Further studies showed the different ferroptosis sensitivities in cancer cells from different tissues through a large‐scale profiling experiment that screened four ferroptotic reagents (erastin, RSL3, ML210 and ML162) against a panel of 860 cancer cells. Researchers concluded that cancer cell lines derived from haematopoietic and lymphoid, CNS, autonomic ganglia, ovary, soft tissue, kidney and bone tissue were the most sensitive to the four ferroptotic reagents. Cell lines derived from the oesophagus, upper respiratory tract, stomach, pancreas, breast, skin and large intestine were generally insensitive to the four ferroptotic reagents. Cancer cell lines of non‐epithelial origin were more sensitive to ferroptotic reagents than cancer cell lines of epithelial origin. Cancer cells in a high‐mesenchymal state were more likely to undergo ferroptosis.16

Glutaminolysis is indispensable for cysteine deprivation‐induced ferroptosis initiation

Recent studies have shown that glutaminolysis played an indispensable role in ferroptosis initiation in mouse embryonic fibroblasts (MEFs).17 Glutamine is degraded via glutaminolysis and the tricarboxylic acid (TCA) cycle.17, 18 Further evidence demonstrates that glutaminolysis metabolite αKG or its downstream metabolites during the TCA cycle are required for the induction of ferroptosis (Figure 1).17 Several enzymes involved in glutaminolysis have been revealed to play important roles in ferroptosis initiation. Transaminase converts glutamate into αKG through the transamination process.19 The inhibitor of transaminases, amino‐oxyacetate (AOA), was found to inhibit ferroptosis in MEFs. Knockdown of the transaminase GOT1 could also inhibit cysteine deprivation‐induced ferroptosis in MEFs (Figure 1).17, 20 However, the role of glutaminolysis in ferroptosis regulation is more complex. Glutamate dehydrogenase 1 (GLUD1) converts glutamate into αKG through the glutamate deamination. However, RNAi‐mediated knockdown of GLUD1 failed to inhibit ferroptosis initiation.17 Both Glutaminases 1 (GLS1) and Glutaminases 2 (GLS2) catalyse the conversion of glutamine into glutamate. Studies demonstrated that only GLS2 is involved in the regulation of ferroptosis (Figure 1). Further study illustrated that GLS2 is the transcriptional target of p53 and is up‐regulated during p53‐dependent ferroptosis.20, 21 Moreover, only in combination with glutamine can cysteine deprivation induce ROS accumulation, lipid peroxidation and ferroptosis. This phenomenon was explained by recent study from Gao et al,22 whose work discovered a role for mitochondria in cysteine deprivation‐induced ferroptosis in both MEFs and HT1080 cells. Under cysteine deprivation, glutaminolysis will promote mitochondrial respiration and the rapid exhaustion of GSH by GPX4, inducing potent ferroptosis. However, when glutaminolysis is inhibited, GSH turnover rate is slowed and ferroptosis is not induced even when cysteine is deprived. (Figure 1).22

Elevated glutaminolysis has been observed in most cancer cells to satisfy their bioenergetic requirements. However, high rate of glutaminolysis showed vulnerability of cancer cells for its role in promoting ferroptosis induction in cancer cells. Glutaminolysis in combination with cysteine deprivation induces potent ferroptotic cell death and will revolutionize the anti‐tumour strategy.
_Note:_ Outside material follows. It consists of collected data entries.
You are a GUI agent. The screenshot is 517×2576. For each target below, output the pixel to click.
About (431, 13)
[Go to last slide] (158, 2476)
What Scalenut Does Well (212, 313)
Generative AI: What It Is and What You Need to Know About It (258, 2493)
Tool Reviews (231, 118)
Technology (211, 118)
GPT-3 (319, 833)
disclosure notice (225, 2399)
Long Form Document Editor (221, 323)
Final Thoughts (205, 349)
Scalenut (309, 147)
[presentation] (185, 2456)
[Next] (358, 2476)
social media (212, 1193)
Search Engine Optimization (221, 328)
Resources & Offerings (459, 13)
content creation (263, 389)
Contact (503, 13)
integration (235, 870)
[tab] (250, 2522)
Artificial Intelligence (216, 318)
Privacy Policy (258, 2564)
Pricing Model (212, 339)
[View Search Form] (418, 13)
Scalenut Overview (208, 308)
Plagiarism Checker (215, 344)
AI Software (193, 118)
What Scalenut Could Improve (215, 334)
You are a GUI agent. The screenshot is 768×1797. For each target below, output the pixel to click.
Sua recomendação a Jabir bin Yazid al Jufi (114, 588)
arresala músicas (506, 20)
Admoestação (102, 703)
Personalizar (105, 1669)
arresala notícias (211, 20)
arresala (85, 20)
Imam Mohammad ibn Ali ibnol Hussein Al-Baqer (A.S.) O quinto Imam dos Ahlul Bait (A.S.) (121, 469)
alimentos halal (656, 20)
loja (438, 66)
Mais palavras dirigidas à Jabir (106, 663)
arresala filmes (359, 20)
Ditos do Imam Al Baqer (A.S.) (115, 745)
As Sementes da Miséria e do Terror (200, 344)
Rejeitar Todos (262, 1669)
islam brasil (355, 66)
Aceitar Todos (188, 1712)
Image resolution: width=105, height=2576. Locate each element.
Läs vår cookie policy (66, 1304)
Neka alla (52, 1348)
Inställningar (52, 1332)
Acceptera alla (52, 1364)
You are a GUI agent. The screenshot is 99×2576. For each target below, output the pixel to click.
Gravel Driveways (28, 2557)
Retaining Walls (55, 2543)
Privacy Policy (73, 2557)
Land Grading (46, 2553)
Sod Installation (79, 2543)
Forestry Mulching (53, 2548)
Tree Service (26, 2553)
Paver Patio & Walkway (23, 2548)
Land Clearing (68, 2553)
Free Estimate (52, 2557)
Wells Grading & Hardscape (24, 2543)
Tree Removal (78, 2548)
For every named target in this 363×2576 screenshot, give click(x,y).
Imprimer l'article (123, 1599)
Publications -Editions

PUFAs and cellular iron are essential for lipid peroxide accumulation

Polyunsaturated fatty acids increase membrane fluidity and are important for the adaption of original life to the environment. However, PUFAs can be oxidized by intracellular ROS and produce the lipid peroxides that promote the induction of ferroptosis (Figures 1 and 2).23 The activity of lipoxygenases (LOXs) could catalyse PUFA‐containing phospholipids into pro‐ferroptotic lipid peroxidation.24 A CRISPR‐based genetic screen identified two lipid metabolism regulators, lysophosphatidylcholine acyltransferase 3 (LPCAT3) and acyl‐CoA synthetase long‐chain family member 4 (ACSL4) that promote GPX4 inhibition‐induced ferroptosis in KBM7 cells.25 The catalysed functions of ACSL4 and LPCAT3 are responsible for membrane phospholipid insertion and polyunsaturated fatty acid remodelling (Figure 2).26, 27 Knockout of ACSL4 resulted in marked resistance to ferroptosis induced by GPX4 deficiency.28

Figure 2

Iron metabolism and lipid peroxides accumulation. Transferrin transports the iron into cells by the TFR1‐mediated endocytosis. Ferroportin exports and decreases the cellular iron. Cellular iron is involved in the normal life process such as DNA synthesis, metastasis, cell cycle progression, angiogenesis or mitochondrial iron metabolism. Ferritin is the iron storage protein in the cells. Only the free iron is involved in the Fenton reaction. Fe2+ promotes the lipid peroxides accumulation through Fenton reaction and lipid oxidation. IRP1/2 regulates the iron metabolism genes by binding with the 3‐′ or 5‐′ UTR of the mRNAs

Iron serves as the essential component of many enzymes involved in DNA synthesis, metastasis, cell circle progression or angiogenesis (Figure 2). However, iron is also a redox‐active reagent and promotes ROS production via Fenton reaction (Figure 2).29 A free iron requirement is the fundamental property of ferroptosis and almost all lipid peroxides could be diminished by iron chelators, linking the iron metabolism process closely with the ferroptosis initiation.30 A series of genes are involved in the iron metabolism. IRP1 and IRP2 are the sensors of intracellular iron and govern iron transport, storage and turnover through controlling the expression of a series of iron metabolism genes. IRP‐1 and IRP‐2 control the expression of its target genes by binding to a stem‐loop structure located in the 3′‐ or 5′‐untranslated region of the mRNA according to the intracellular iron level. The binding of IRP‐1 and IRP‐2 to mRNA stabilizes it and increases its expression or changes its localization (Figure 2).31 Transferrin is the transporter of iron, and it imports iron into the cell from the extracellular environment through recognition by TFR1 (Figure 2). Both transferrin and TFR1 are the targets of IRP1 and IRP2 and are required for ferroptosis induction.32 Ferritin is also the target of IRP1 and IRP2. Ferritin binds to the free iron and makes it unavailable and therefore functions to prevent ferroptosis.33, 34 Ferroportin is responsible for iron export from the cells and is the negative regulator of ferroptosis (Figure 2).35 Iron chelators have long been applied to the development of anti‐tumour strategies.36 However, the iron requirement in ferroptosis induction redefined the role of iron chelators in cancer treatment. Future studies are still needed to validate the iron chelation strategies in cancer therapy under different conditions.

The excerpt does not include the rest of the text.